Shakespeare Electronic Conference, Vol. 5, No. 0581.  Tuesday, 28 June 1994.
 
(1)     From:   John Massa <This email address is being protected from spambots. You need JavaScript enabled to view it.>
        Date:   Monday, 27 Jun 94 09:24 CST
        Subj:   MSD: Demetrius is "wood" by Helena?
 
(2)     From:   Tom Jensen <This email address is being protected from spambots. You need JavaScript enabled to view it.>
        Date:   Monday, 27 Jun 94 09:54:55 MDT
        Subj:   Q: Reviews of current RSC H5 and H6 part 3 and hotels
 
(3)     From:   Mary Ellen Zurko <This email address is being protected from spambots. You need JavaScript enabled to view it.>
        Date:   Tuesday, June 28, 1994
        Subj:   [Feminist] Performance Criticism - query
 
 
(1)----------------------------------------------------------------------------
From:           John Massa <This email address is being protected from spambots. You need JavaScript enabled to view it.>
Date:           Monday, 27 Jun 94 09:24 CST
Subject:        MSD: Demetrius is "wood" by Helena?
 
          [Enter Demetrius, Helena following him.
 
       DEMETRIUS
          I love thee not, therefore pursue me not.
          Where is Lysander, and fair Hermia?
          The one I'll slay, the other slayeth me.
          Thou told'st me they were stol'n unto this wood,
          And here am I, and WOOD WITHIN THIS WOOD
          Because I cannot meet my Hermia.
          Hence get thee gone, and follow me no more.
 
 
It seems to me that the first "wood" in "wood within this wood" (Demetrius to
Helena in MSD 2.1.191) could mean "woo'd" (i.e., pursued romantically) since
Demetrius is definitely being woo'd in a big way by Helena.  I have seen notes
that the first "wood" means essentially "very angry" (e.g.  Arden edition) but
the pun on "woo'd" seems obvious and not a reach at all, especially on stage
for the actor.
 
Does anyone else see "woo'd" as a possibile interpretation, or know of any
reason to exclude this meaning?
 
Any references?
 
John Massa This email address is being protected from spambots. You need JavaScript enabled to view it.
 
(2)----------------------------------------------------------------------------
From:           Tom Jensen <This email address is being protected from spambots.

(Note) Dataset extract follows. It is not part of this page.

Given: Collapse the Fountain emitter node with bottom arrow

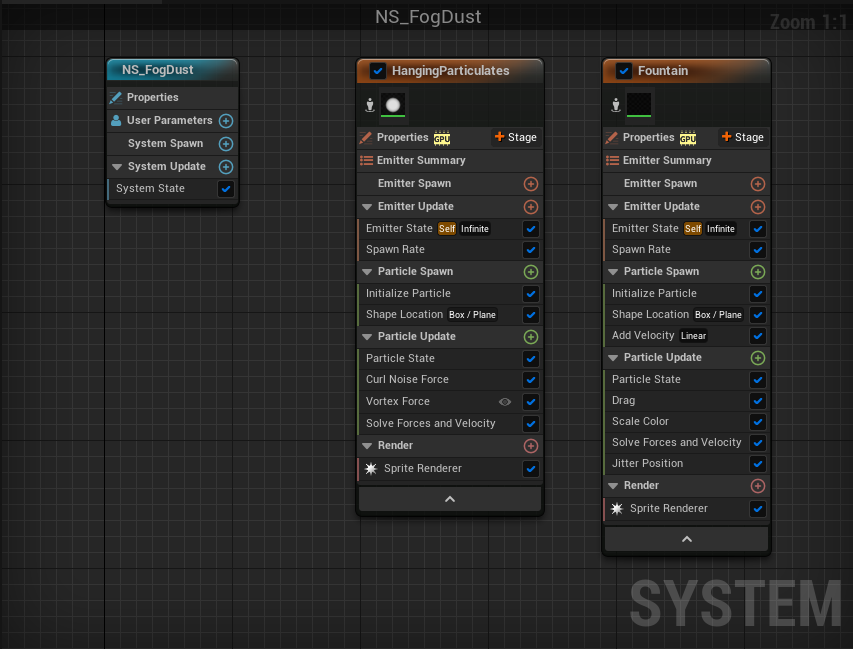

You need JavaScript enabled to view it.>
Date:           Monday, 27 Jun 94 09:54:55 MDT
Subject:        Q: Reviews of current RSC H5 and H6 part 3 and hotels
 
Has anyone seen the current RSC productions of H5 and H6 part 3 at
Stratford-upon-Avon?  I'd be interested in any reviews and comparisons.
 
Also, I'm looking for a hotel.  On previous visits I've tried the White Swan
(tf-sigh), the Stratford House (acceptable), the Moat House (could be a Holiday
Inn) and a several of the B&Bs.  There must be something better.  I'd be
interested in any suggestions and particularly any information about the Arden
Thistle (the hotel across from the theatre.)
 
Thanks.  (If the news isn't of general interest, feel free to E-Mail me
directly at tjensen.dsd.es.com.
                                          Thomas Jensen
 
(3)----------------------------------------------------------------------------
From:           Mary Ellen Zurko <This email address is being protected from spambots. You need JavaScript enabled to view it.>
Date:           Tuesday, June 28, 1994
Subject:        [Feminist] Performance Criticism - query
 
Can anyone point me towards some good performance criticism that might
highlight the kinds of issues that come up in performing Shakespeare? Also, any
pointers to feminist performance criticism would be deeply appreciated. I've
read a fair amount (for a lay person) of Shakespearean [and feminist]
criticism, but I find myself at a loss when people start translating what I
consider to be textually-centered discussions of character to
performance-centered discussions of the same thing (unless they use pragmatic
examples, which I also have some experience with). Thanks.